To find the length for the rows, we will need to construct a graph of the network and find the shortest path and then accumulate the length on the main tracks if any.

In [17]:
# Step 1: Group by 'BdlNr', 'Bandel', 'Plats_sign', 'Plats' and sum 'Banlangd' where 'Spår_huvud_sido' is 'nhsp'
grouped_by_plats_nhsp = bis_df[bis_df['Spår_huvud_sido'] == 'nhsp'].groupby(['BdlNr', 'Bandel', 'Plats_sign', 'Plats'])['Banlangd'].sum().reset_index()

# Step 2: Group by 'BdlNr', 'Bandel', 'Forbind' and sum 'Banlangd' where 'Spår_huvud_sido' is 'nhsp'
grouped_by_forbind_nhsp = bis_df[bis_df['Spår_huvud_sido'] == 'nhsp'].groupby(['BdlNr', 'Bandel', 'Forbind'])['Banlangd'].sum().reset_index()

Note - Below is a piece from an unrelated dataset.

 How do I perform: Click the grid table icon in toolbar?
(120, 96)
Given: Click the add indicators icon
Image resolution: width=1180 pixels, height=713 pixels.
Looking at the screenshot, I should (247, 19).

# Step 3: Group by 'BdlNr', 'Bandel', 'Plats_sign', 'Plats' where 'Spår_huvud_sido' is not 'nhsp' and set 'Banlangd' to 0
grouped_by_plats_non_nhsp = bis_df[bis_df['Spår_huvud_sido'] != 'nhsp'].groupby(['BdlNr', 'Bandel', 'Plats_sign', 'Plats']).size().reset_index(name='Banlangd')
grouped_by_plats_non_nhsp['Banlangd'] = 0

# Step 4: Group by 'BdlNr', 'Bandel', 'Forbind' where 'Spår_huvud_sido' is not 'nhsp' and set 'Banlangd' to 0
grouped_by_forbind_non_nhsp = bis_df[bis_df['Spår_huvud_sido'] != 'nhsp'].groupby(['BdlNr', 'Bandel', 'Forbind']).size().reset_index(name='Banlangd')
grouped_by_forbind_non_nhsp['Banlangd'] = 0

# Combine nhsp and non-nhsp dataframes
grouped_by_plats = pd.concat([grouped_by_plats_nhsp, grouped_by_plats_non_nhsp], ignore_index=True)
grouped_by_forbind = pd.concat([grouped_by_forbind_nhsp, grouped_by_forbind_non_nhsp], ignore_index=True)

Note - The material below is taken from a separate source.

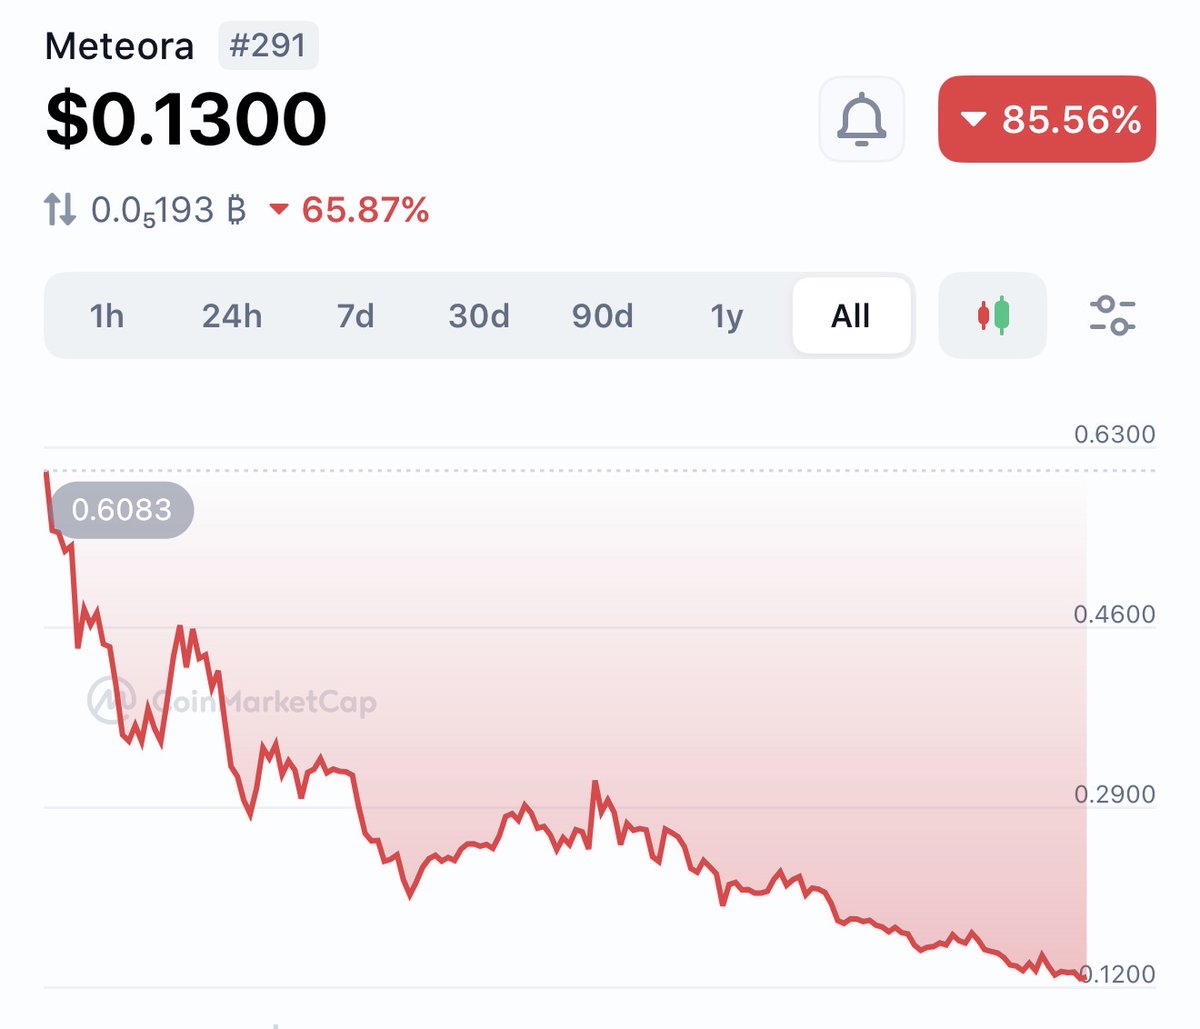The height and width of the screenshot is (1029, 1200).
Task: Click the chart line end point near 0.1200
Action: tap(1082, 977)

# when when duplicate rows are present, keep the none with the highest Banlangd
grouped_by_plats = grouped_by_plats.sort_values('Banlangd', ascending=False).drop_duplicates(['BdlNr', 'Bandel', 'Plats_sign', 'Plats']).sort_index()
grouped_by_forbind = grouped_by_forbind.sort_values('Banlangd', ascending=False).drop_duplicates(['BdlNr', 'Bandel', 'Forbind']).sort_index()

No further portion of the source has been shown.